Comme le Copy d’Amy Twigger-Holroyd, l’action 1 consiste à fabriquer un double exact de l’objet d’origine. Pour un vêtement, la copie à usage domestique fait partie des manières logiques de prolonger son existence (sur le principe qu’avec plusieurs les mêmes, chacun s’use moins vite). En confection, la copie, même si elle est condamnée et poursuivie, peut être considérée comme une forme d’hommage au modèle.

En matière d’immobilier, l’authenticité est jetée aux orties quand une copie est conçue expressément pour rendre l’original désuet et inutile, pour le dénaturer ou pour servir de prétexte à sa démolition.

Où met-on la copie ? Juste à côté de l’original ? Ou à l’autre bout du monde ? Plusieurs villes nouvelles chinoises ont adopté les gabarits haussmanniens, en leur ajoutant tout de même cinq ou six étages, et Las Vegas dispose d’un restaurant installée dans un double de la Tour Eiffel, entre autres répliques de monuments célèbres.

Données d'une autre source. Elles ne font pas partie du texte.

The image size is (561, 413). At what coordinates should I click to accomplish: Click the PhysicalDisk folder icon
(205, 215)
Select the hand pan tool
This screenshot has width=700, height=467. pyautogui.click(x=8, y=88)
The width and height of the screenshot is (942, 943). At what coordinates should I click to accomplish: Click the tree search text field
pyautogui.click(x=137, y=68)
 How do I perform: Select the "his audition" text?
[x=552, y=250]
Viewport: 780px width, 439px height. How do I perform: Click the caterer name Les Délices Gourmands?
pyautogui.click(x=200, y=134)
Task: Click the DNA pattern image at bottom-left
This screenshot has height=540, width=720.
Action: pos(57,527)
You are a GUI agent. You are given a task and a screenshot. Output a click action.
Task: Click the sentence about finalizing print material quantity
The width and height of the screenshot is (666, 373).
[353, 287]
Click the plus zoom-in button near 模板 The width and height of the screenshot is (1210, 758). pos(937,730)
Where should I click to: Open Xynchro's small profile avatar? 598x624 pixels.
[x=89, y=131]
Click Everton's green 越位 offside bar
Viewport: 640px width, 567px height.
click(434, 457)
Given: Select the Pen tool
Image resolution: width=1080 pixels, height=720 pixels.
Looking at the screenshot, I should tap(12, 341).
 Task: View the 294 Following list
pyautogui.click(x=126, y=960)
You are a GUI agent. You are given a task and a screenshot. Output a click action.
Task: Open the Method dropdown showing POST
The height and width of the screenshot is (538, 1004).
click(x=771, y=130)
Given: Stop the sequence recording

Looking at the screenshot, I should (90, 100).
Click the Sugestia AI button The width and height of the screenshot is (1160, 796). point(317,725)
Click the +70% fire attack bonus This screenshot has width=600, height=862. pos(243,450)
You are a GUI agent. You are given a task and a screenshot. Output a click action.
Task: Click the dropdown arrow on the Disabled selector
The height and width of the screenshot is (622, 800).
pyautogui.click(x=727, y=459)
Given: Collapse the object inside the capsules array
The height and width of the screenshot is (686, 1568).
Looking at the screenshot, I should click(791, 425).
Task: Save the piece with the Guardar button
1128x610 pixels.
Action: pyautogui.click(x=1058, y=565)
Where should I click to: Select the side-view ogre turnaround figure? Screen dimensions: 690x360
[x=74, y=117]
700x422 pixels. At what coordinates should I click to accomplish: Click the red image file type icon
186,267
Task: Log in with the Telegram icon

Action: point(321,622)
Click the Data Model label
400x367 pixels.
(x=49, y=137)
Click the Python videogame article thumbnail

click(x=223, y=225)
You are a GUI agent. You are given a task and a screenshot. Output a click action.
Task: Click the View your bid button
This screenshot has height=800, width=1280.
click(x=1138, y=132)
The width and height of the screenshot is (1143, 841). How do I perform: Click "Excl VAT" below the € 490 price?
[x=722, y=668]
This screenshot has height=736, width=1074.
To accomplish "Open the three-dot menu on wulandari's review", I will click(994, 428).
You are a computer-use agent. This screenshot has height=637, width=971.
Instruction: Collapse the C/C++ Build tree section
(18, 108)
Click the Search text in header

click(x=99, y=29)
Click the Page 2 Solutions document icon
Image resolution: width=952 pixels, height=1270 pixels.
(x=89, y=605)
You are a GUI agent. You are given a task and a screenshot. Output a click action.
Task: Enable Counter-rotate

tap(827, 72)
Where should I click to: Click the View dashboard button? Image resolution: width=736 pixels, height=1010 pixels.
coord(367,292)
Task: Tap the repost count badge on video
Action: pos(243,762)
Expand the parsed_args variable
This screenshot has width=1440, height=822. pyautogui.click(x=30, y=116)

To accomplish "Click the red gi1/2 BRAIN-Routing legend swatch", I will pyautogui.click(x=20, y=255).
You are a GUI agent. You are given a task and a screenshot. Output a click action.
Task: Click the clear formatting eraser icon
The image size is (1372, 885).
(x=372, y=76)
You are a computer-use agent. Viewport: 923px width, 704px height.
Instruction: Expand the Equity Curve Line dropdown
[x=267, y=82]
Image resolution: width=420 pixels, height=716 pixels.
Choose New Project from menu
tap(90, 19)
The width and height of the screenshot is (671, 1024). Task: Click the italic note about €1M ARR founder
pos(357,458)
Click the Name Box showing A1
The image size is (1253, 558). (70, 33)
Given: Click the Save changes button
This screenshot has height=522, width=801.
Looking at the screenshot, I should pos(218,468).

La copie en série peut générer du profit. La démultiplication est une forme d’économie d’échelle poussée à fond : un seul plan sert à construire plein de clones, comme les tours et barres de logement construites en béton précontraint à l’issue de la seconde guerre mondiale dans toute l’Europe, ou les immeubles touristiques des littoraux du monde entier.

Reproduire à l’identique génère des questions éthiques sur le modèle et la copie, sur le clonage, sur les droits d’auteur. Et puis, que fait-on du devoir d’innovation des architectes ? De l’âme des bâtiments ? Du fameux « Genus Loci » ?

Il arrive que la copie se fasse à une échelle plus humaine et dans une perspective plus inventive. C’est par exemple le cas de la restauration du couvent corse d’Alta Rocca. Après un siècle d’abandon, il est devenu Maison du Territoire. A la place de la partie écroulée, amputant le bâtiment de moitié, Amelia Tavella a choisi de reproduire le gabarit manquant, en reconstituant la silhouette disparue dans d’autres matériaux qui signalent l’intervention.

Action 2 – Déplacer (NEW!)

La translation d’un bâtiment n’est pas chose aisée. L’entreprise s’illustre notamment dans des démarches de sauvegarde patrimoniale, telles les opérations réalisées à Bokrijk ou au Fourneau-Saint-Michel (Lavaux-Sainte-Anne). A chaque fois, les bâtiments anciens ont été extraits de leur site d’origine pour être rassemblés sur un site semi-naturel, qui se visite comme un musée en plein air. Ici aussi, se pose la question de l’authenticité, puisque la localisation fait – en tout cas pour moi – partie intégrante du processus de construction. La valeur patrimoniale perd de son intensité.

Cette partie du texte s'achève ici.